= What you should do =
Render everything in the material from the line containing "At what coordinates should I click to accomplish: Open" down to the end, both ends included, as a JSON list of strings with one string per line and blank lines omitted. Leave the pictures out of the answer.

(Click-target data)
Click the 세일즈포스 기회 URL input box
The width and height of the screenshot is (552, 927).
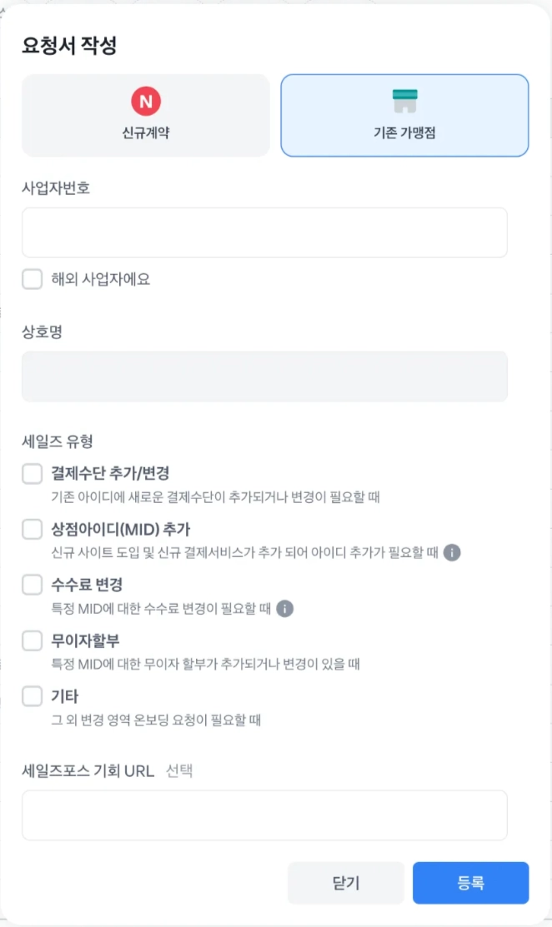pyautogui.click(x=264, y=815)
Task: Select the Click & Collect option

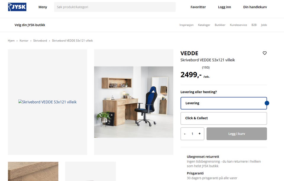Action: (x=224, y=118)
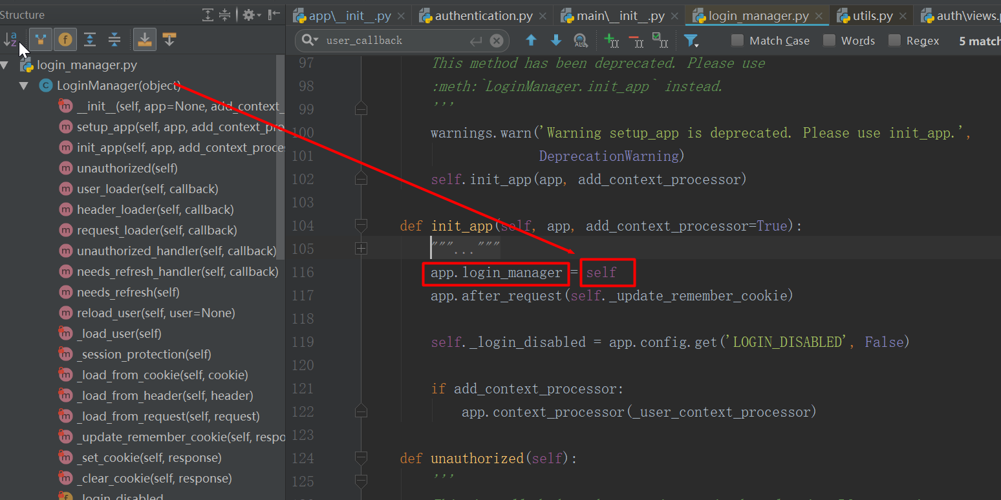Open the authentication.py editor tab
Viewport: 1001px width, 500px height.
pos(483,14)
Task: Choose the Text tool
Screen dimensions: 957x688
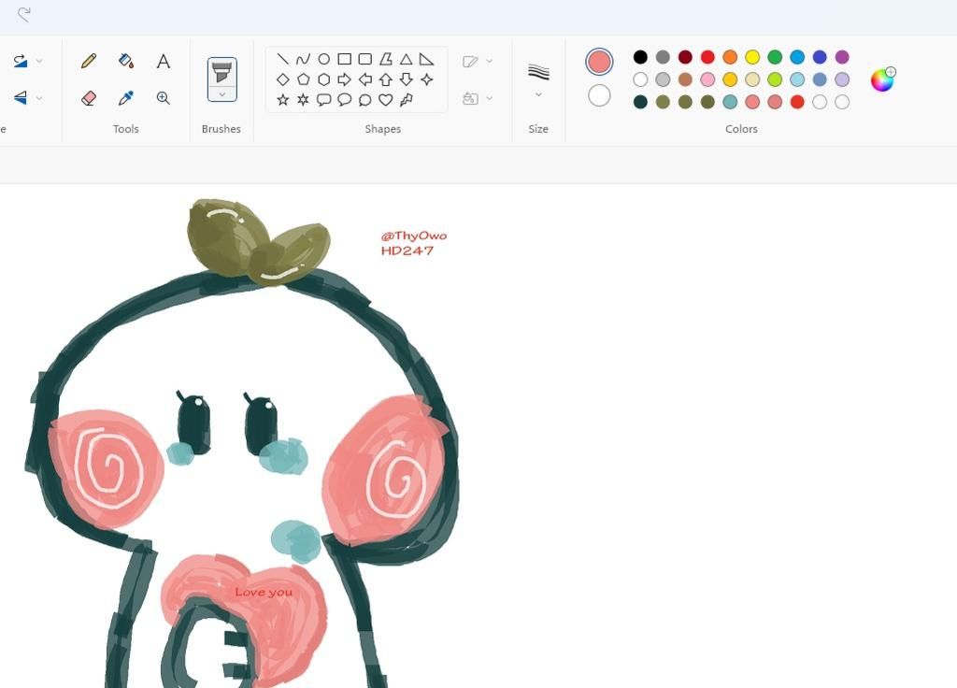Action: (x=164, y=62)
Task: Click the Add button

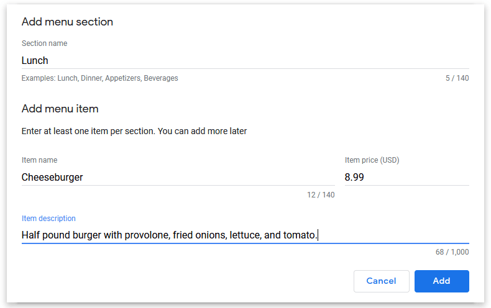Action: (x=441, y=281)
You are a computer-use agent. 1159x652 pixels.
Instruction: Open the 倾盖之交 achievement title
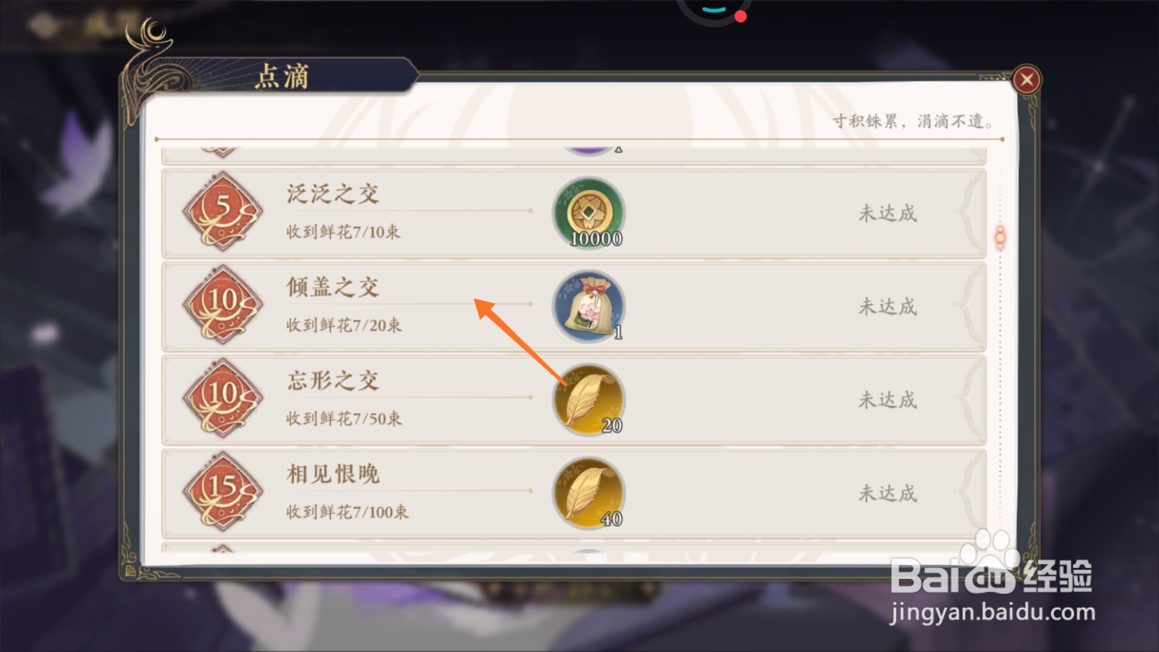tap(332, 287)
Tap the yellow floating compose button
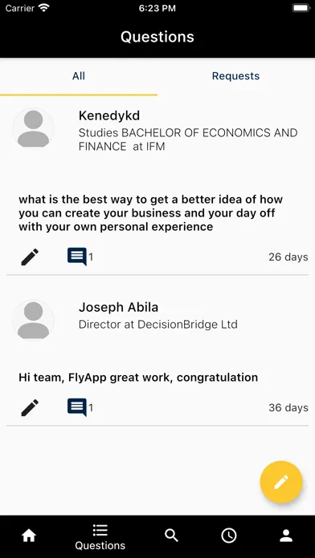Image resolution: width=315 pixels, height=558 pixels. [x=281, y=482]
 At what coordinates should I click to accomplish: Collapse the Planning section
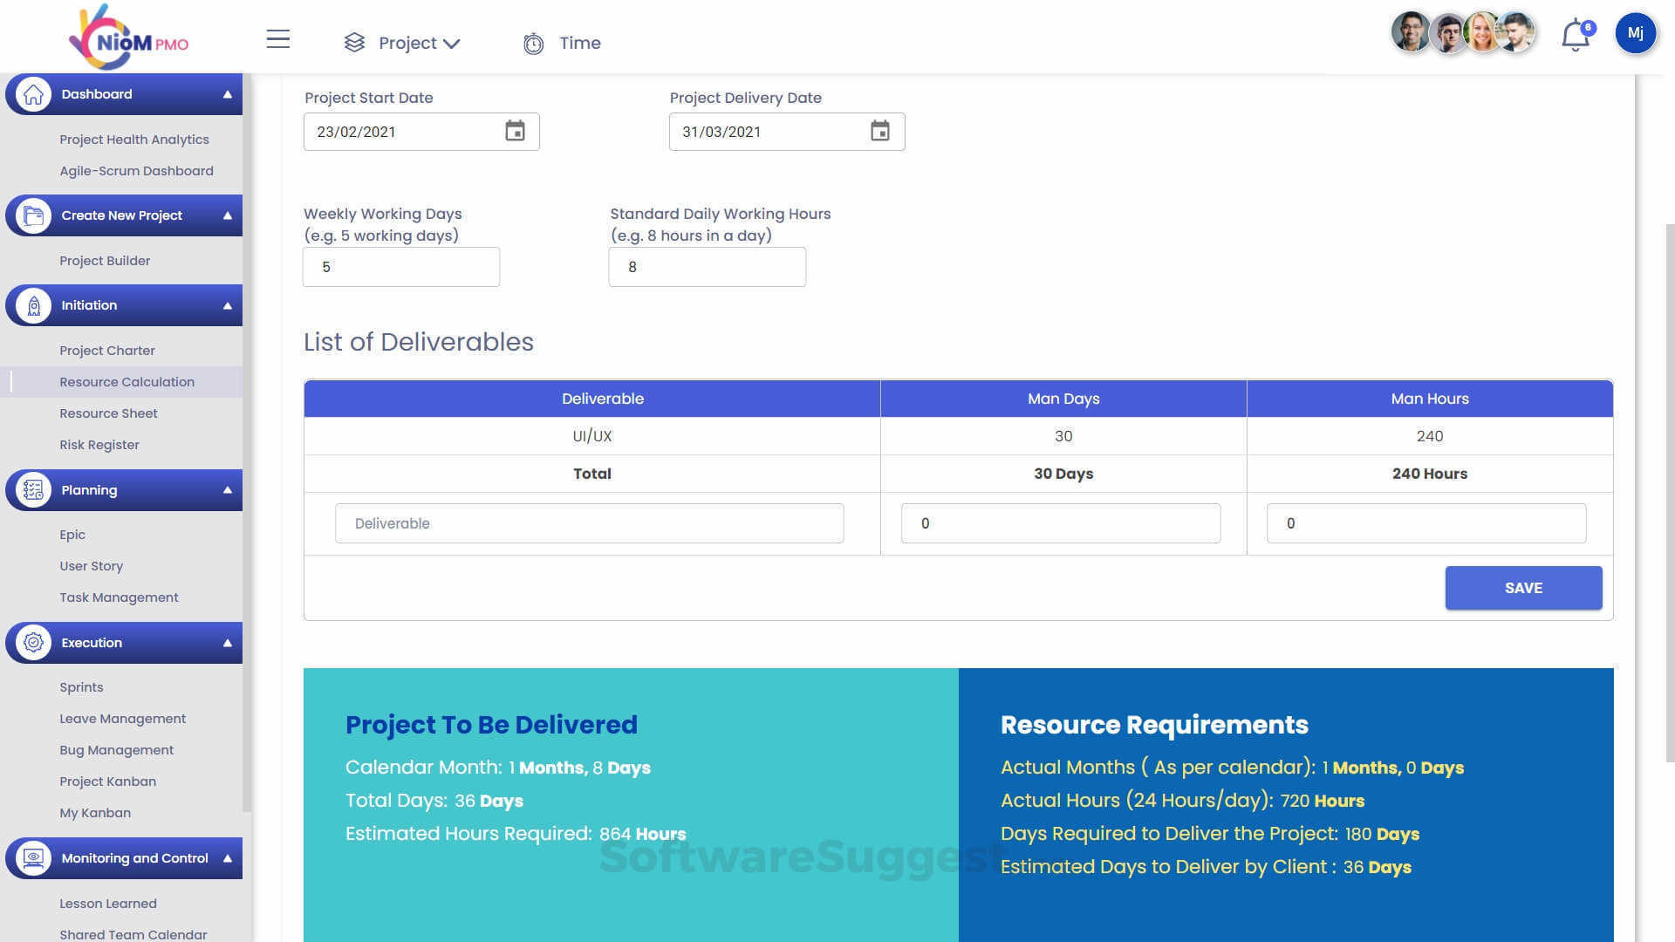[229, 489]
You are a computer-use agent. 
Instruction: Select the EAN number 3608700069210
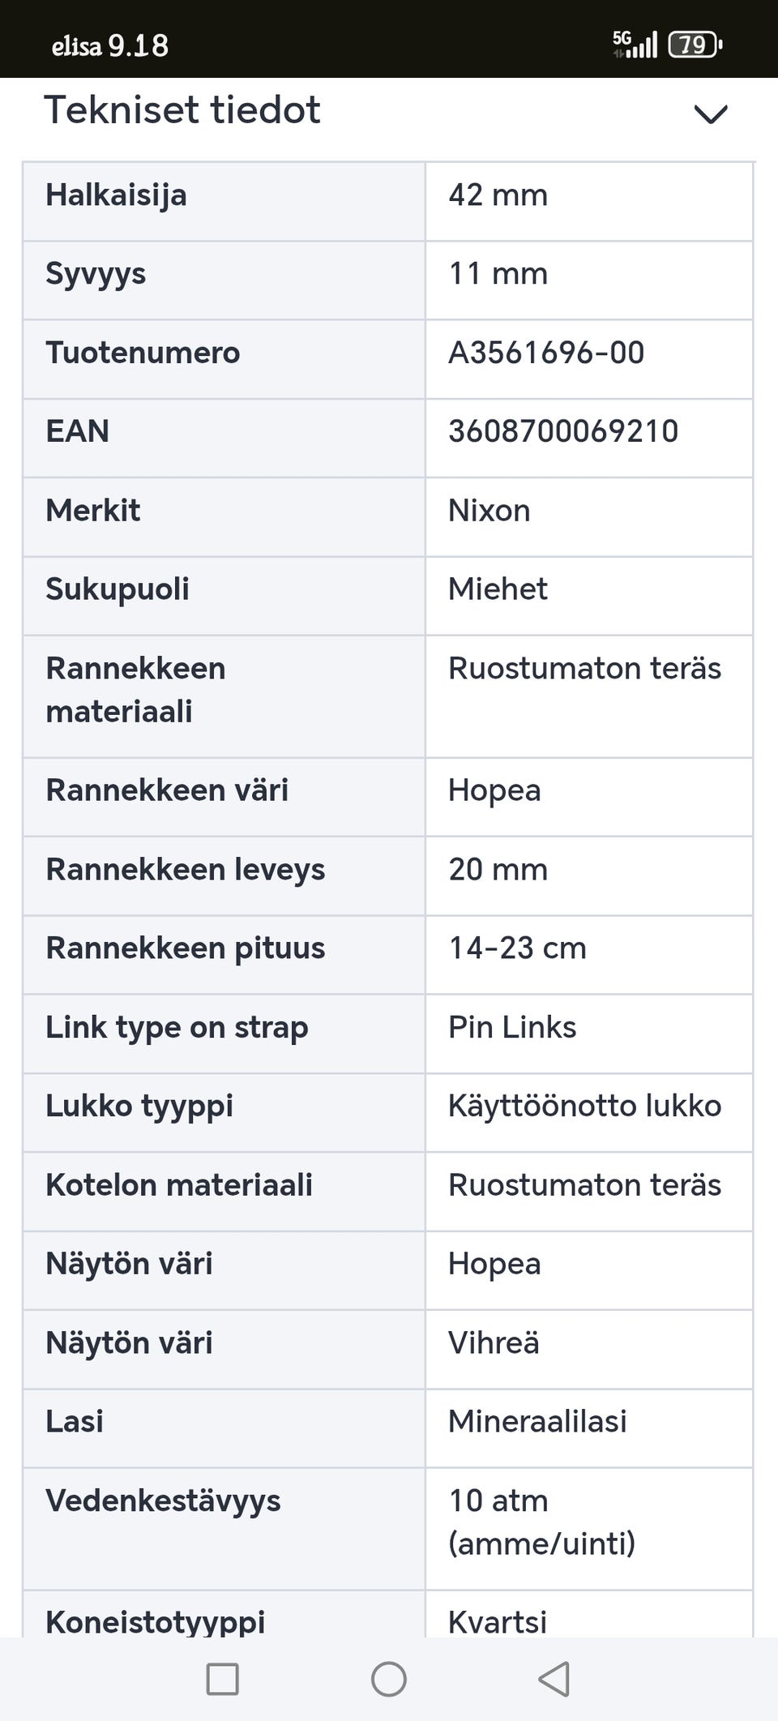(563, 431)
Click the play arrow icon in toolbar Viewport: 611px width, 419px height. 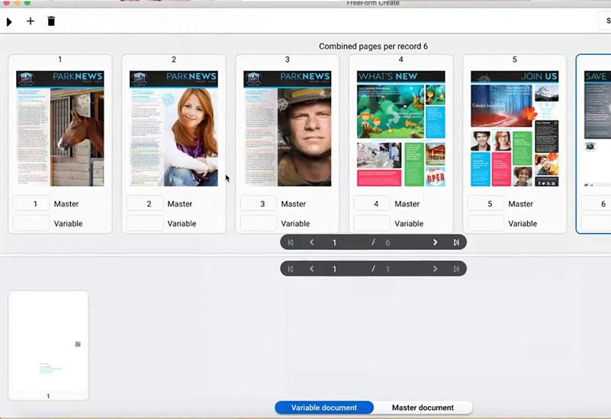point(9,21)
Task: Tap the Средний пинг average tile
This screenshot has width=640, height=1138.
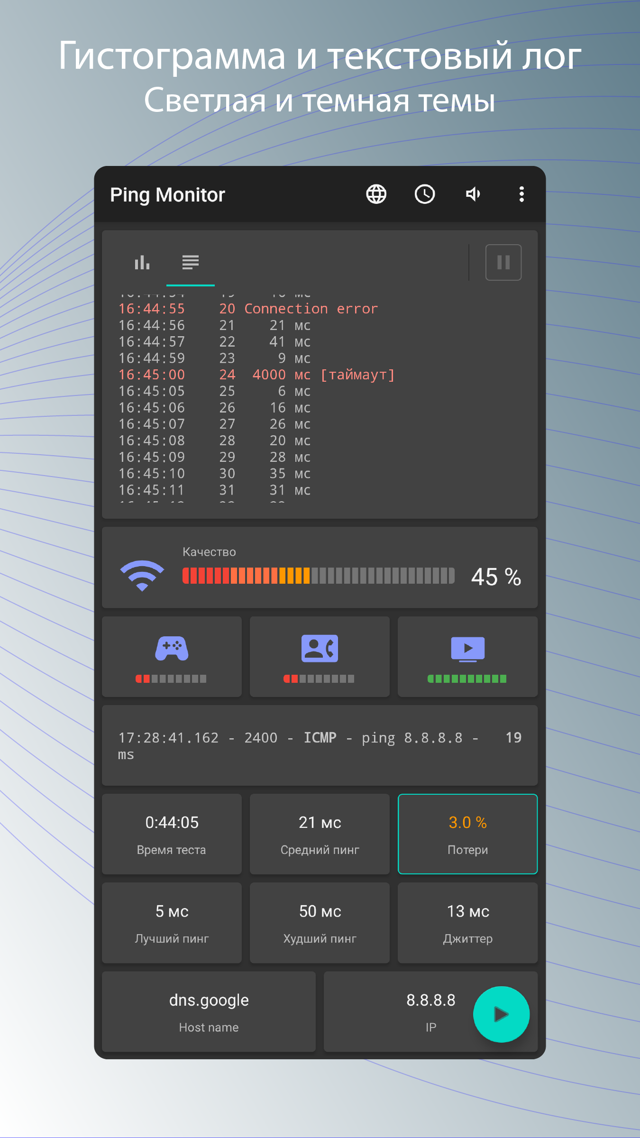Action: (320, 834)
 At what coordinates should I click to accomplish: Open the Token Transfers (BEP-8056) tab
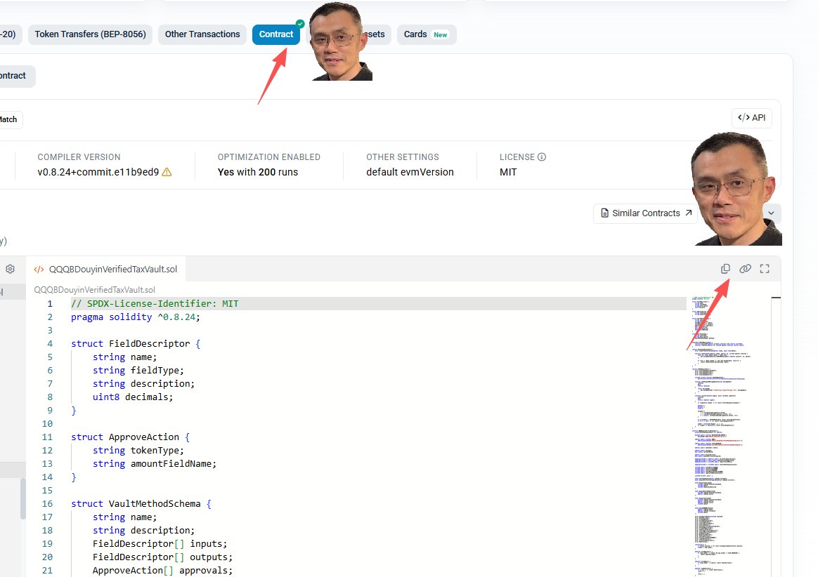point(90,34)
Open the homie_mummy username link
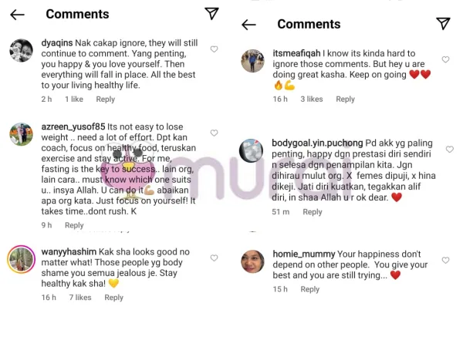The height and width of the screenshot is (347, 463). (x=304, y=254)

= Output for this task =
[
  " At what coordinates should I click to accomplish: Open the Token Transfers (BEP-8056) tab",
  "point(90,34)",
  "Open the homie_mummy username link",
  "The height and width of the screenshot is (347, 463). (x=304, y=254)"
]